Structural damage shows up differently. Doors stop lining up. Drawer fronts rub. Joints loosen at the face frame. Screws stop gripping. The sink deck may flex when you lean on it. If the bottom panel sags or the cabinet twists out of square, water has weakened the frame, not just the finish.

The worst area is often the back corner near the drain and supply lines. That section stays hidden, so water keeps working like a slow rot. By the time the front edge swells, the inside may already be soft.
If the vanity feels soft around the plumbing or the cabinet joints are loose, replacement is usually safer than patching.
Small mold spotting on a sealed surface can sometimes be cleaned after full drying. Mold inside MDF or particleboard is another story, because the material stays weak even after it dries. If you are weighing whether to repair a water-damaged bathroom vanity, the key test is strength. A vanity has to hold a sink, countertop, and daily use. Looks matter, but stability matters more.
The material often decides the outcome
Some vanities handle moisture better than others. That is why two cabinets with the same leak can end up with very different repair options.

This quick table shows the usual pattern:
| Material | What water usually does | Repair odds |
|---|---|---|
| MDF | Swells, puffs, loses shape | Low |
| Particleboard | Softens, crumbles, won’t hold screws | Very low |
| Plywood | May stain or separate at edges | Fair if limited |
| Solid wood | Can stain, swell, or move at joints | Good if dried early |
MDF and particleboard are the least forgiving. Once they absorb water, they rarely return to their original strength. You can sand or paint the surface, but the core often stays damaged. Plywood is more durable, although delaminated edges still need attention. Solid wood may cup or stain, yet it can often be dried, tightened, and refinished if the joints remain sound.
So, if your vanity is made from MDF or particleboard and feels soft, replacement is usually the practical path.
A simple repair or replace checklist
Use this as a quick decision guide before you spend money.
- Repair is reasonable when the leak is fixed, the cabinet is fully dry, and the damage is limited to finish wear, light stains, or one small trim area.
- Repair still makes sense when drawers and doors line up, joints stay tight, and the vanity floor feels hard under pressure.
- Replace the vanity when side panels or the bottom shelf are swollen, soft, or crumbling, especially in MDF or particleboard.
- Replace it when you see delamination, loose joints, recurring mold, or a musty smell that stays after drying and cleaning.
- Replace it when damage is concentrated around the sink drain, faucet holes, or supply lines, because those areas carry the load.
- Replace it when the floor or wall behind the vanity is also wet, stained, or soft, since removal may be needed for full repairs.
Before you do either, stop the water source first. A new vanity over an active drip is money down the drain. Take photos before cleanup as well. Homeowners insurance may cover sudden, accidental leaks, but many policies limit or exclude long-term seepage and neglected maintenance.
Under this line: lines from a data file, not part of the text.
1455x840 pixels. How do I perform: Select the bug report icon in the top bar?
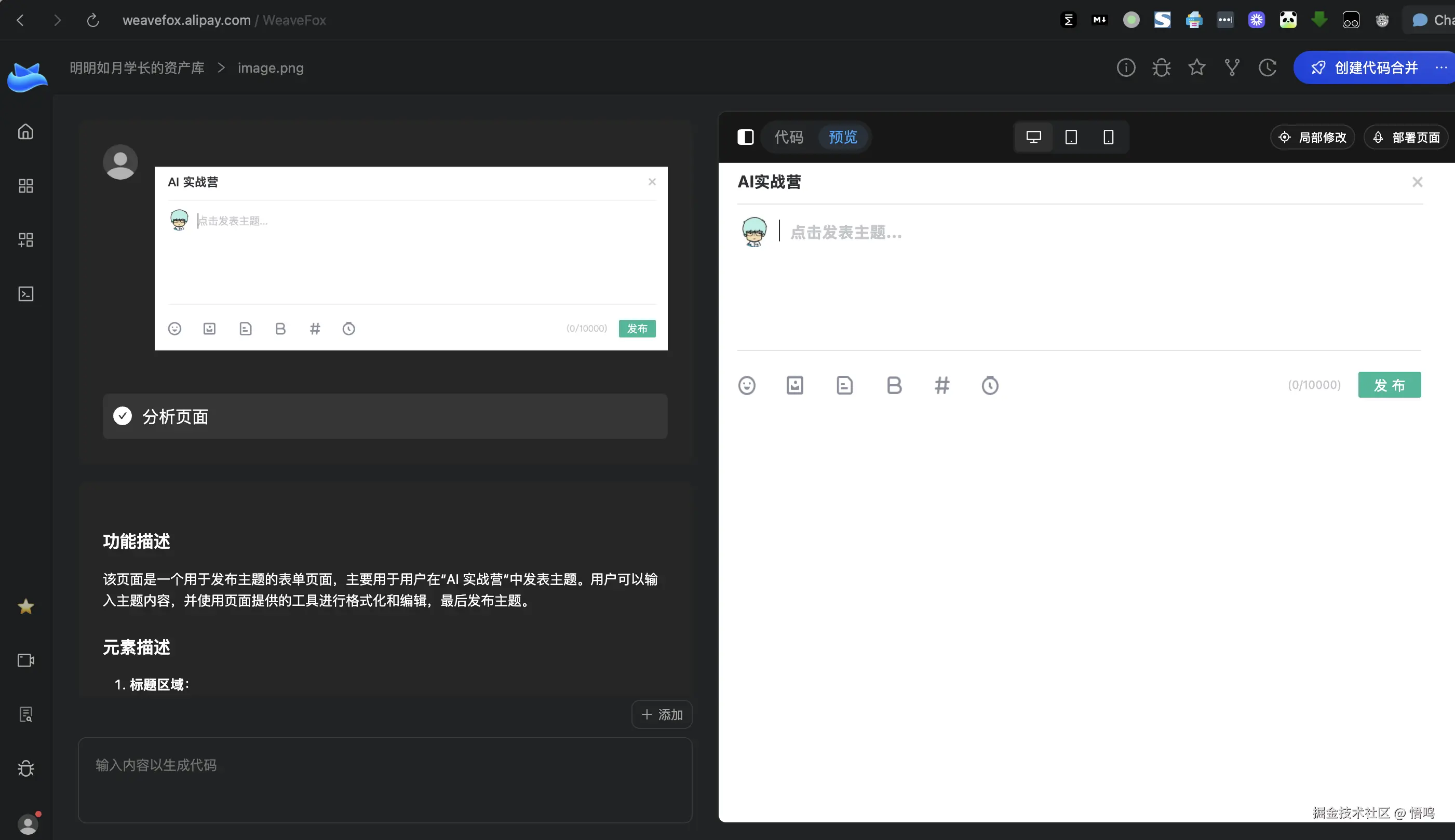[x=1161, y=67]
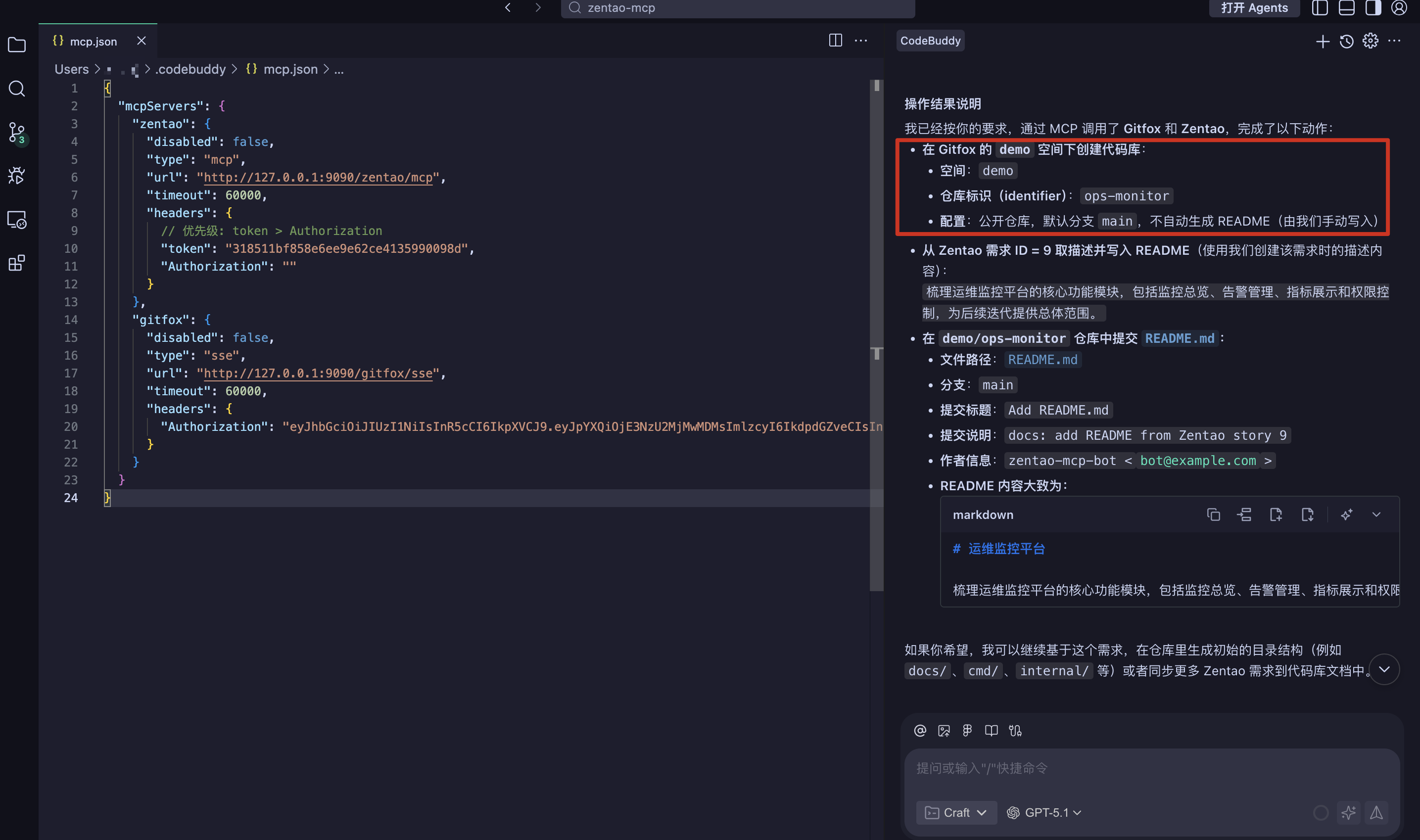Click the chat input field placeholder text
Viewport: 1420px width, 840px height.
pos(982,768)
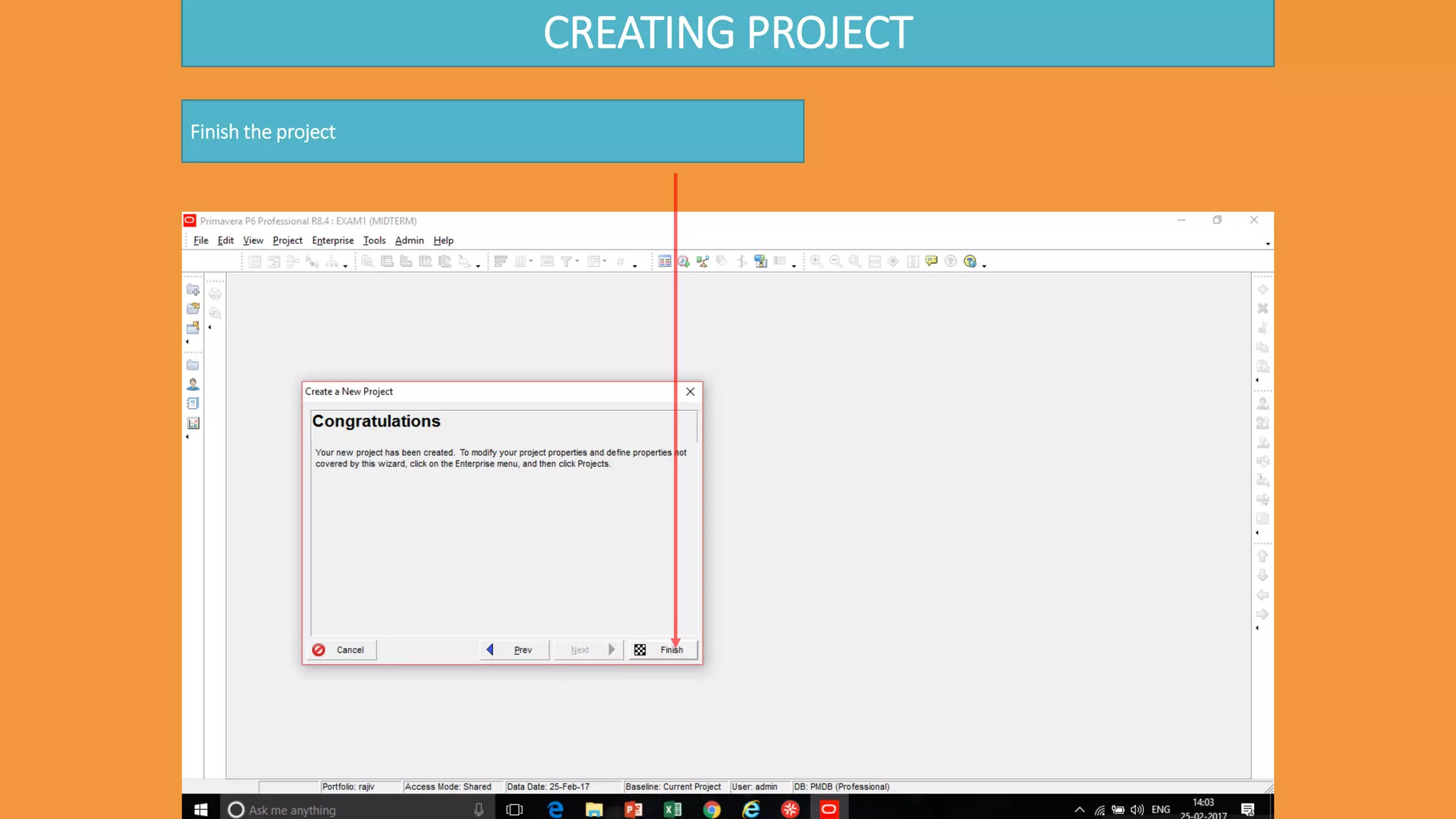1456x819 pixels.
Task: Click the Prev button in wizard
Action: (x=515, y=650)
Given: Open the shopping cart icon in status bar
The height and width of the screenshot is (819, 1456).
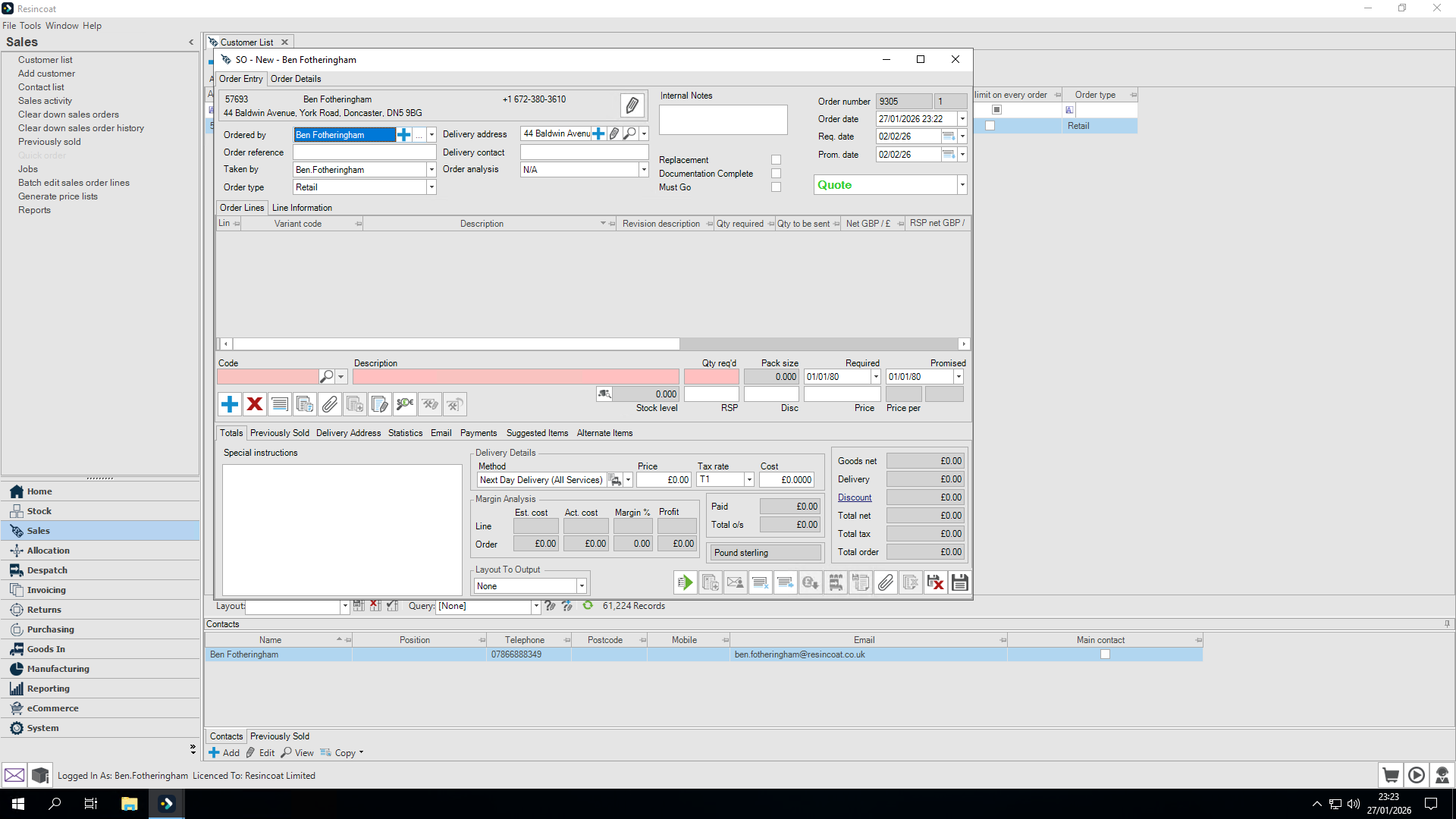Looking at the screenshot, I should [1390, 775].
If water reached drywall, baseboards, or flooring, document the leak source and ask your carrier what is covered.
A vanity can survive ugly stains. It usually doesn’t survive a weak, swollen core.
That is the line to watch. If the cabinet box is solid, dry, and square, repair may be worth it. If it smells musty, feels soft, or pulls apart around the plumbing, replacement is usually the smarter and safer call.